Sure, she's a fire breathing octopus from Vega II, but she's a FEMALE fire breathing octopus. Would you like to pick her up around eight?
There was a time, not nearly long enough ago, when I was a convenient presence for anybody who wanted to pick a stupid argument. Somebody would claim that alien impregnations were possible, and instead of laughing his idiocy off, I would feel the need to argue the fine points of probability with him. Reason being wasted on those who don't wish to be reasonable, these discussions never went anywhere, and I ended up with my blood pressure elevated and my time wasted.

I eventually got over it. What I needed to learn how to do, was how to truly look down on those who deserved to be looked down on. Once I could do that, I was able to laugh at the foolishness of the trolls and flamers I met, instead of being angered by it. This, to a troll, is not a pleasing income, because I was no longer giving them attention, or helping them get it, and good straight men are getting harder to find online, every day. so sad!

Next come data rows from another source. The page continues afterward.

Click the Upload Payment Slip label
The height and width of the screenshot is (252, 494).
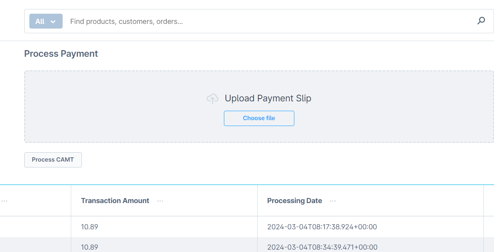[268, 98]
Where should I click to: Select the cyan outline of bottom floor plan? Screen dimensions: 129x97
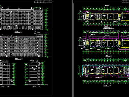[106, 71]
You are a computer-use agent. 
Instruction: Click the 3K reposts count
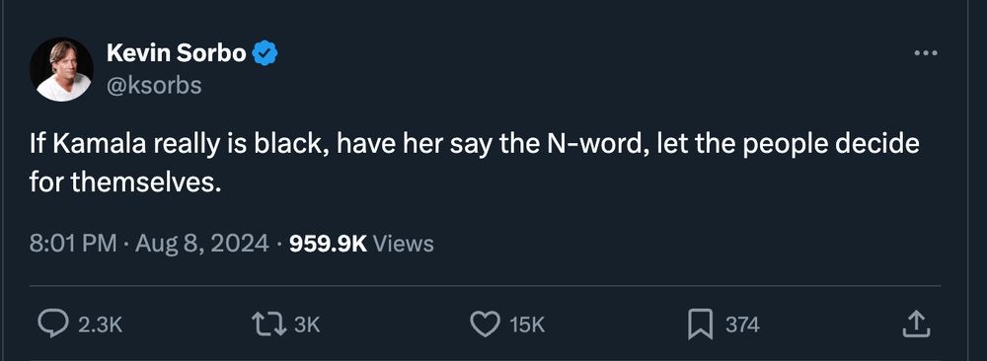pyautogui.click(x=308, y=325)
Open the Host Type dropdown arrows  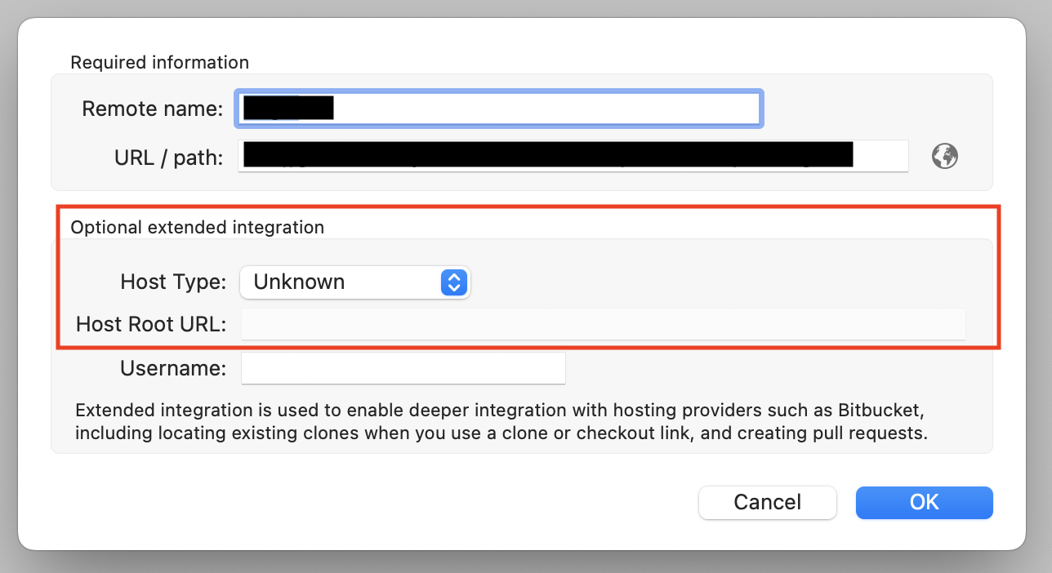click(453, 282)

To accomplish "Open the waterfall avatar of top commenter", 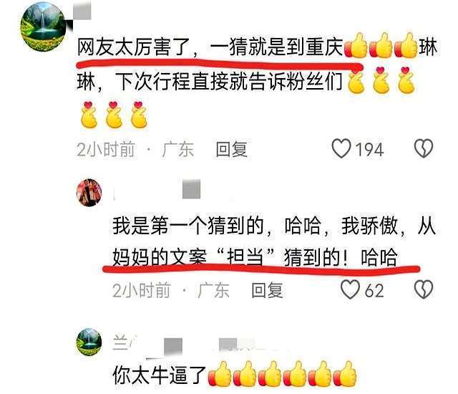I will pyautogui.click(x=43, y=27).
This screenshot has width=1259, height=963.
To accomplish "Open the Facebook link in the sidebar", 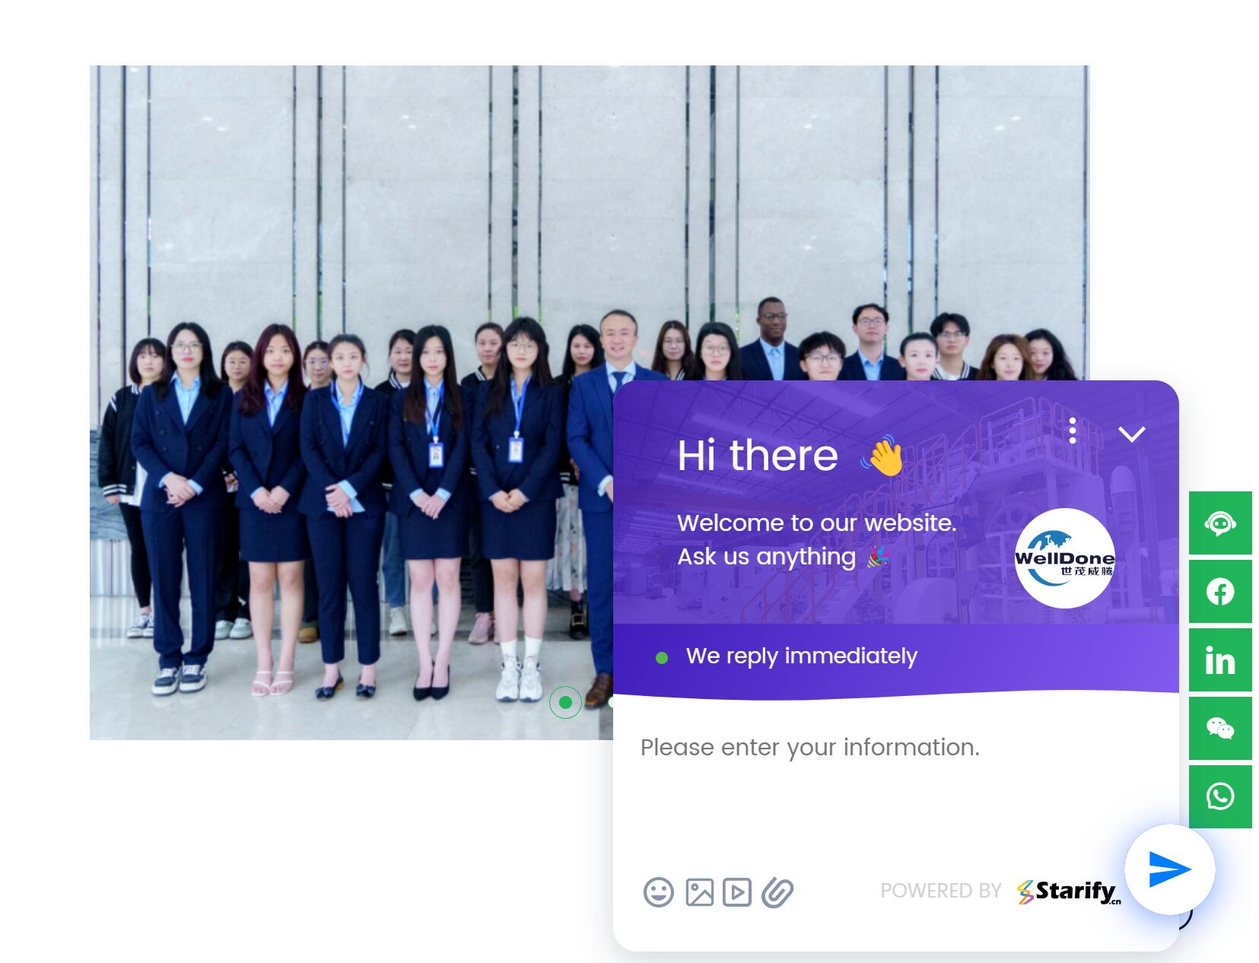I will tap(1220, 592).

The solution some found to this "problem" was inventive to say the least, libeleous to say the most. Everybody who dissented with the "party line", as spelled out by the local cabal, was declared to "really" be me, in secret. For good measure, this declaration was aimed at a number of people who had already grown fed up with the idiocy on e-Playa, had announced that they were leaving, and hadn't posted for a while. "Aha!", announced somebody calling himself "Taylor Fishsticks". "Ever since the plot was exposed, none of these people have posted. That proves that they are really Joe Dunphy". Based on this "logic", one could prove that anybody who has ever stopped posting on e-Playa was secretly me all along. Reality check, kids: that's a lot of people with a lot of posts, and nobody could type that quickly. WHAT?

Who wants logic, though, when illogic gives him what he wants? Certainly not the members of an online cabal. Trolling fails when its intended victim just walks away, shaking his head, and failure does not validate the status of the cabal as leaders of anything. It is a threat to their collective machismo. So, where reality gave them a defeat, they manufactured fantasy in order to give themselves the illusion of a victory.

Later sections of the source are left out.